1

I am downloading and unzipping many large files in parallel using threading, but as I understand it, the GIL limits how much of my CPU I can actually use.

When I learned about Linux in school, I remember that we had a lab in which we spawned a lot of processes using foo.py & in the command line. These processes used up all of our CPU power.

Currently, I am working in Windows, and I wonder whether I can use the subprocess module to also spawn multiple Python processes, each with its own GIL. I would split my list of download links into, say, four roughly equal lists and pass one of these sub-lists to each of four sub-processes. Then each subprocess would use threading to further speed up my downloads. I'd do the same for the unzipping, which takes even longer than the downloading.

Am I conceptualizing subprocesses correctly, and is it possible that this approach would work for my downloading and unzipping purposes?

I've searched around SO and other web resources, but I've not found much addressing such a hacky approach to multi-processing multi-threading. There was this question, which said that the main program doesn't communicate with subprocesses once the latter are spawned, but for my purposes, I would only need each subprocess to send a "finished" flag to back to the main program.

Thank you!

ODK
  • 41
  • 5
  • 2
    The GIL won't substantially impact downloading -- it's only CPU time spent in Python itself, not I/O time, that matters. So it _could_ help with the actual unzip, but even then you don't need to spawn off extra Python processes for the unzip; you could just use `subprocess.Popen(['unzip', yourfilename])` or similar to use your system-native unzip tool. And if you _do_ want to spawn separate Python processes, the `multiprocessing` module is the native way to do that built into upstream Python; generally, I'd suggest using that if you can instead of jumping direct to roll-your-own. – Charles Duffy Dec 07 '20 at 18:56
  • Anyhow, I'm not completely clear what specific, narrow question you're asking that the answers to the question you link haven't already covered. – Charles Duffy Dec 07 '20 at 19:00
  • 1
    (One concrete reason to use `multiprocessing` instead of `subprocess` is that you can create a fixed-size pool -- if you have 20 CPUs and 100 files, f/e, you can tell `multiprocessing` to create exactly 20 subprocesses, and when they finish their work pass them new/additional files to unzip until the entire set of 100 files have been processed by those 20 processes it made; whereas with a naive use of `subprocess` you'd need to create one process per file and pay startup costs repeatedly). – Charles Duffy Dec 07 '20 at 19:02
  • (BTW, it's not just that the GIL won't impact downloading; it _also_ won't impact disk I/O -- one Python thread can be doing work while another one is waiting for a read or a write to finish -- and it _also_ won't impact use of any C libraries that release the GIL while they're working, which ones built for high-performance computing generally will; so Python threads are often more useful than someone who hasn't yet benchmarked for their real-world workload in practice might expect). – Charles Duffy Dec 07 '20 at 19:04
  • (Not that the GIL can't force a redesign or even a rewrite away from Python, but be sure it's biting you in practice, not just in theory, before you make big decisions with it as your decision factor). – Charles Duffy Dec 07 '20 at 19:06
  • @CharlesDuffy, thank you for your answer.

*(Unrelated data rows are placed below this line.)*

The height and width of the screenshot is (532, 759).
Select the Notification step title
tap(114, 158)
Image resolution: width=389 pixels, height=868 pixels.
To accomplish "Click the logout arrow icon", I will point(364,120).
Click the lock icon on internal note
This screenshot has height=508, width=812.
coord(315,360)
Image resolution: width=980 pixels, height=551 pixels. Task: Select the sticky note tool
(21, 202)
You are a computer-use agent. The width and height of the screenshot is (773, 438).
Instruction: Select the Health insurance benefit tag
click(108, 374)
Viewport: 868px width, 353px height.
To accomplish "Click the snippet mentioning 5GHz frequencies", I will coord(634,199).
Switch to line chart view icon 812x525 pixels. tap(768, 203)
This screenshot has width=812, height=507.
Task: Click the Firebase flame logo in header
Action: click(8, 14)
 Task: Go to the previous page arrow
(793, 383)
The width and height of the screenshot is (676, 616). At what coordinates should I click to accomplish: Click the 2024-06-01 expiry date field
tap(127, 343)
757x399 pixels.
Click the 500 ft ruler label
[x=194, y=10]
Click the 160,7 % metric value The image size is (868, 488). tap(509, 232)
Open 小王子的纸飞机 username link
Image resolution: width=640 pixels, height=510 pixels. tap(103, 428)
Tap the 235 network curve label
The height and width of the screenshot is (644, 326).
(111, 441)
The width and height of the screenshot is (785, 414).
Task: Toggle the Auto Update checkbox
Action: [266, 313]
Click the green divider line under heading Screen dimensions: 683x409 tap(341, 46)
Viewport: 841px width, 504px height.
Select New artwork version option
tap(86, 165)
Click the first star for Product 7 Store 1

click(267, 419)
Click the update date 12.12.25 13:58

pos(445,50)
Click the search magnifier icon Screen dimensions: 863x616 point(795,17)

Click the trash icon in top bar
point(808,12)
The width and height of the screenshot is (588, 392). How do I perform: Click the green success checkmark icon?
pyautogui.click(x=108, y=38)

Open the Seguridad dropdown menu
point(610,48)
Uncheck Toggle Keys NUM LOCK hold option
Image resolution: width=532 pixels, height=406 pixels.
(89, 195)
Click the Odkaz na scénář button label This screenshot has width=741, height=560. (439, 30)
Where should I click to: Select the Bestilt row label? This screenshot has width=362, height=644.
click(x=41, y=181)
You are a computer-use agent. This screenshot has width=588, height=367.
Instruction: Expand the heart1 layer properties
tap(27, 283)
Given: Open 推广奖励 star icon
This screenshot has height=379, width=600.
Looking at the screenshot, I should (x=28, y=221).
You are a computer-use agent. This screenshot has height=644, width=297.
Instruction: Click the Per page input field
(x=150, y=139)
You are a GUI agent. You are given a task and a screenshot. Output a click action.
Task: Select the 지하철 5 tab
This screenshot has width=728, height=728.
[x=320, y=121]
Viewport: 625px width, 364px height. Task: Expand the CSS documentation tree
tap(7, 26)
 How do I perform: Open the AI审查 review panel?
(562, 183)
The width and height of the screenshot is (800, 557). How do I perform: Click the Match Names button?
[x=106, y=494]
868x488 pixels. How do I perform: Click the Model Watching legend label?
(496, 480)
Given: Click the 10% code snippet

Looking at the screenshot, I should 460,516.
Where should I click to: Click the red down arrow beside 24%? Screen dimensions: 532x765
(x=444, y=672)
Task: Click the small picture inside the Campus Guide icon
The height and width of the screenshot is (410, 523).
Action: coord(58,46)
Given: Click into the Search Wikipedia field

It sounds like I might not be understanding the GIL correctly. From your first comment, it sounds like the GIL impacts how many downloads Python can launch at once, but once the files are downloading, they're limited by I/O speeds. Why doesn't Python launch all of the downloads at once? My logging indicates that I have around ten active downloads at a time. Can it be because the files are small, so by the time the tenth download starts, the first one finishes and a new one takes its place? – ODK Dec 07 '20 at 19:11
  • No, the GIL doesn't meaningfully impact how many downloads Python can launch at once. – Charles Duffy Dec 07 '20 at 19:15
  • ...as for specific timing you're seeing, I'd need to actually have a chance to observe (and instrument) a test case. For all I know from here, it could be that the remote server only allows 10 downloads at a time from a given client IP address, no matter what your client's software stack is like. – Charles Duffy Dec 07 '20 at 19:16
  • @CharlesDuffy, your explanations are really helpful. I did not realize that `multiprocessing` is so similar to `subprocess`. My misunderstanding came from my experience in Linux, when running `foo.py &` opened a new terminal window; since multiprocessing doesn't do that (as far as I can see), I thought it was working fundamentally differently. One other question: for my unzip I'm using `shutil.copyfileobj`. Is that a Python-specific function, which would lock the GIL? – ODK Dec 07 '20 at 19:16
  • `foo.py &` doesn't usually open a new terminal window, unless `foo.py` itself does something that opens a window (like invoking a new copy of xterm / gnome-terminal / etc). – Charles Duffy Dec 07 '20 at 19:17
  • Yes, `shutil.copyfileobj` is a Python-native function, but even then, it'll only be holding the GIL while it's _actually in Python code_, not when it runs a syscall to ask the operating system to do I/O on Python's behalf. And if it's, say, copying from the network to disk, _almost all_ of its time will be waiting on syscalls (requests for the operating system to do something) to complete. – Charles Duffy Dec 07 '20 at 19:18
  • ...so the place where `copyfileobj` can spend a lot of time with the GIL held is the case where one of your objects (either the source or destination one) is something that's _not_ just doing disk or network I/O, but is instead doing something like compressing or decompressing content (in native Python code instead of with a C library that releases the GIL while it's working, which is what one would expect a high-performance implementation to do). – Charles Duffy Dec 07 '20 at 19:20
  • Thank you, @CharlesDuffy. All of your answers were really helpful. – ODK Dec 07 '20 at 19:33

0 Answers0